NIO Selector in Apache Kafka

Versions: Apache Kafka 2.3.0

It's rare when in order to write a blog post I need to cover more than 3 other topics. But that's what happens with Apache Kafka idempotent producer that I will publish soon. But before that, I need to understand and explain NIO Selector, its role in Apache Kafka, and finally the in flight requests. Since the first topic was already covered, I will move to the second one.

To understand the NIO Selector integration in Apache Kafka, I will start by introducing Kafka's version of Java's Selector. Later, I will focus on the channel state and SocketChannel role in network communication. To easily understand this post it's important to know Java's NIO Selector. You can become familiar with it by reading my Handling multiple I/O from one thread with NIO Selector post.

Kafka and Selector

The key element of the NIO selection is a selector. It's responsible for handling I/O requests and it has the same role in Apache Kafka. However, it's not exposed directly to the clients. Instead, it's wrapped in org.apache.kafka.common.network.Selector which creates NIO Selector with the usual open() method, this.nioSelector = java.nio.channels.Selector.open();.

The NIO Selector is responsible for 2 things. The first one is the connection management. Selector usually registers the operation keys of interests to SocketChannel. At that specific moment an instance of KafkaChannel is created and associated to the manipulated SocketChannel:

    protected SelectionKey registerChannel(String id, SocketChannel socketChannel, int interestedOps) throws IOException {
        SelectionKey key = socketChannel.register(nioSelector, interestedOps);
        KafkaChannel channel = buildAndAttachKafkaChannel(socketChannel, id, key);
        this.channels.put(id, channel);
        if (idleExpiryManager != null)
            idleExpiryManager.update(channel.id(), time.nanoseconds());
        return key;
    }

KafkaChannel is the connection abstraction between the client and the server. And it's also quite important since it's the object communicating directly with TransportLayer instance that I will cover further in this post.

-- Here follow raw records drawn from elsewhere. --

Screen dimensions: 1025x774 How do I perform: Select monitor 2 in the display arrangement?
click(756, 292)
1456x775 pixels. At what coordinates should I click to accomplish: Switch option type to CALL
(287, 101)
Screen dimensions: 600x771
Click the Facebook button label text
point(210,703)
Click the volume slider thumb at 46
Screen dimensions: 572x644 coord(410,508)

The second purpose of NIO Selector is the selection. It happens through Kafka's Selector select(long timeoutMs) method. If you see the timeout parameter and you read my post about Java Selector, you certainly know that under-the-hood, the selection will be non-blocking (delegation to NIO's selectNow() method) or blocking (delegation to NIO's select(timeout)).

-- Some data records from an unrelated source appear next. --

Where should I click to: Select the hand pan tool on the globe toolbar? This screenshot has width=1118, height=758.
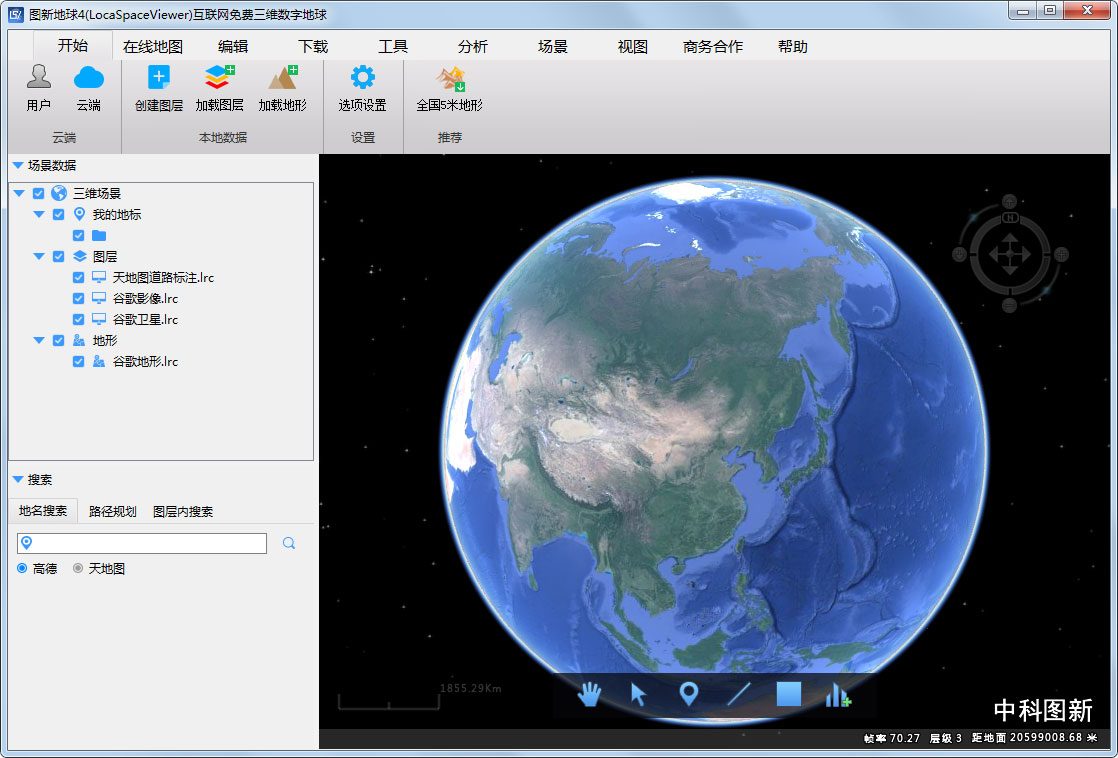pyautogui.click(x=590, y=694)
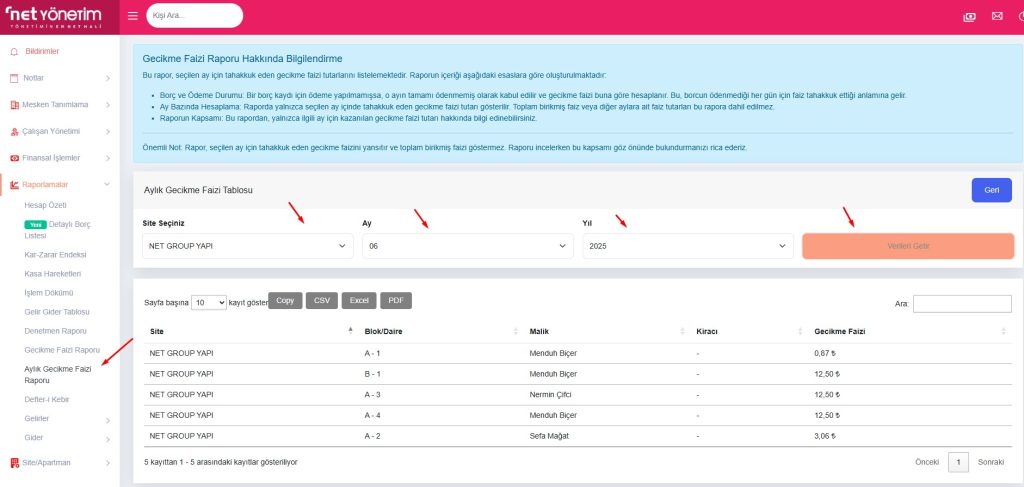
Task: Click the hamburger menu icon
Action: [133, 16]
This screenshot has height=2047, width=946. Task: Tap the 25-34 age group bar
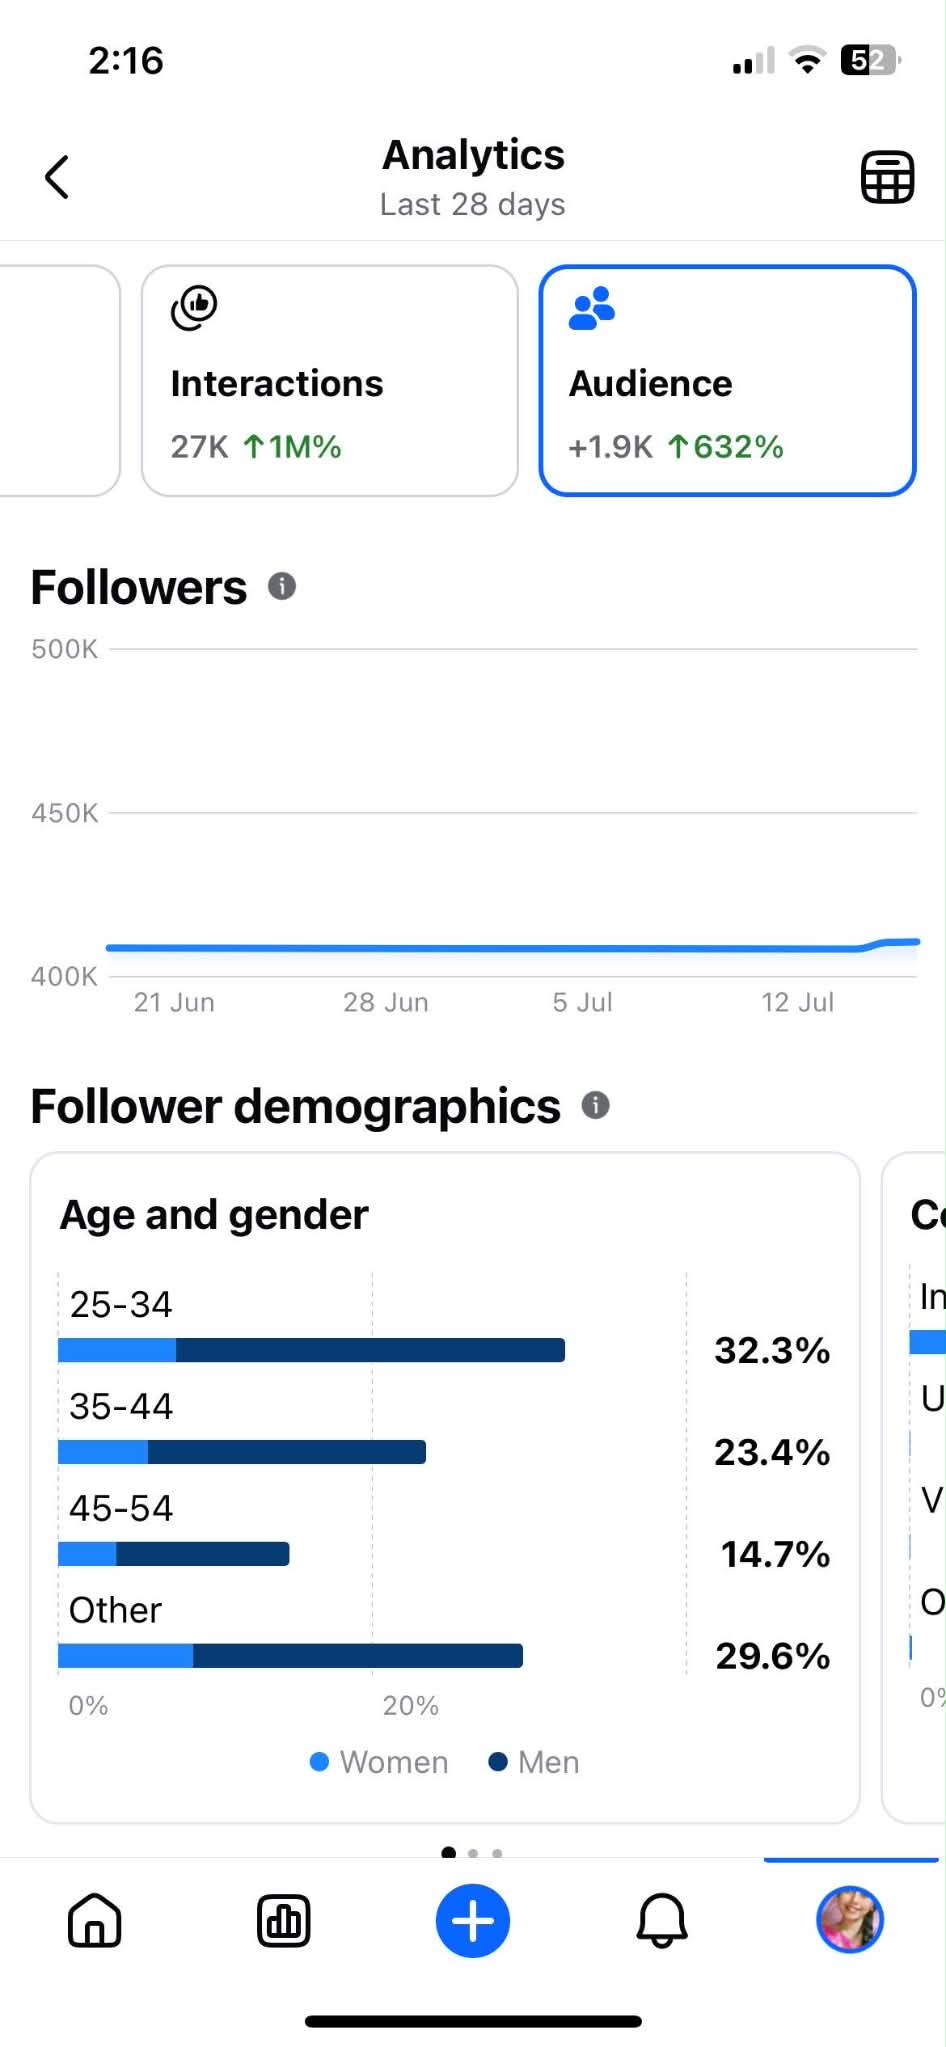[x=311, y=1350]
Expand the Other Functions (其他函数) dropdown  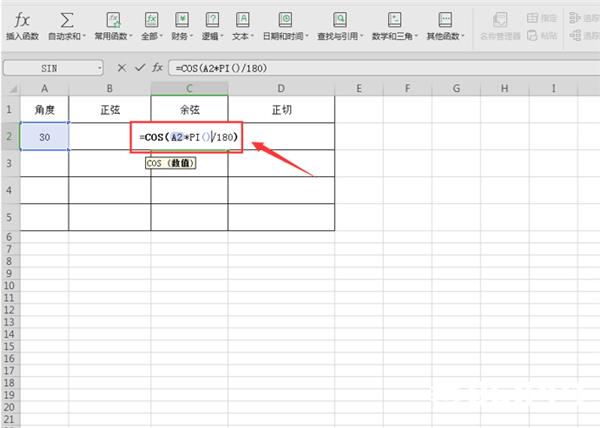pyautogui.click(x=463, y=36)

Kafka's Selector iterates over the selected keys in pollSelectionKeys(Set<SelectionKey> selectionKeys, boolean isImmediatelyConnected, long currentTimeNanos) function. Inside the loop, Kafka retrieves first the KafkaChannel associated to the SocketChannel introduced before. Later, depending on the channel's state (fully connected, not fully connected) and the SelectionKey, Kafka may start by ensuring that the connection is ready to be processed.

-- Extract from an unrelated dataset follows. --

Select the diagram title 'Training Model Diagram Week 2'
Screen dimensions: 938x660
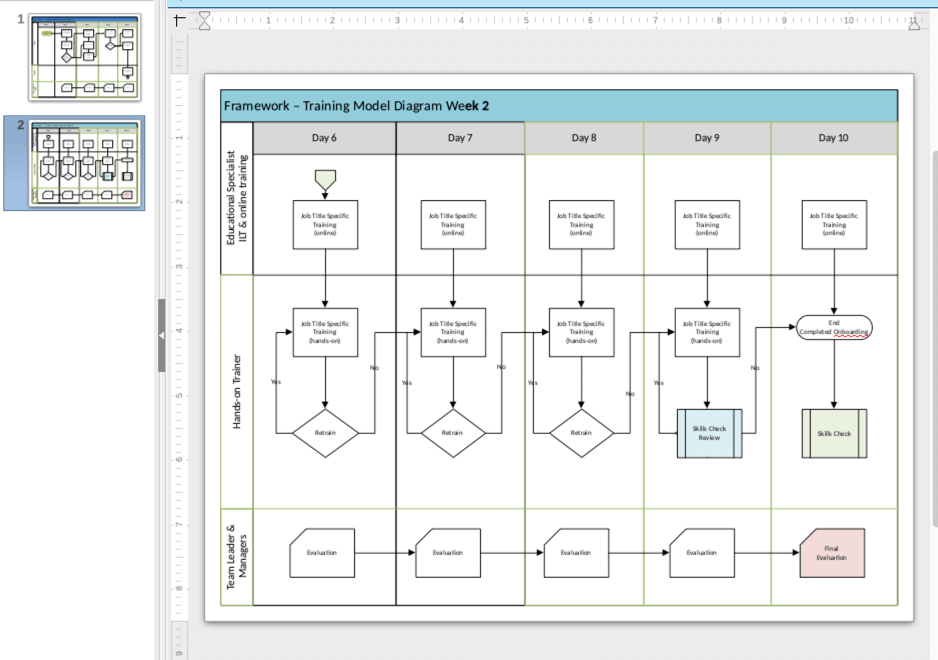(x=357, y=106)
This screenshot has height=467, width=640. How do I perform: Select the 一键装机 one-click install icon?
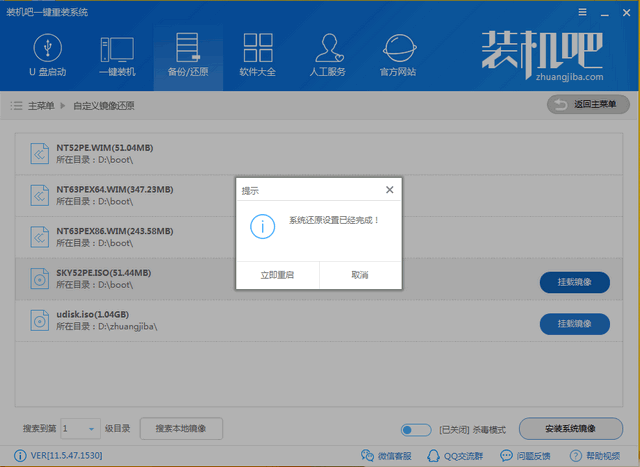click(x=116, y=56)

After ensuring the connection availability, Kafka will attempt to read the data from the channel if the SelectionKey is readable or if the channel has still some bytes to read from the previous call. The following schema shows the call flow for reading:

After attempting to read data, Kafka checks whether the SelectionKey is writable and it does not require reauthentication. If yes, it will proceed to send data. Writes flow looks like that:

Muted and unmuted channel

So far we saw similar things than in my previous post about NIO Selector in Java. But during the process covered in the previous part has also some Kafka-specific behaviors. And ones of them are muted and unmuted KafkaChannels. A muted channel means that a given connection is not read anymore. When it can happen? Muting a channel happens when the bytes are read through the network and there is not enough memory to handle them. The amount of available memory is controlled by one of the MemoryPool implementations. This feature was added in KIP-72 to avoid OOM problems with a sudden spike of large message batches and it applies only on the broker's level.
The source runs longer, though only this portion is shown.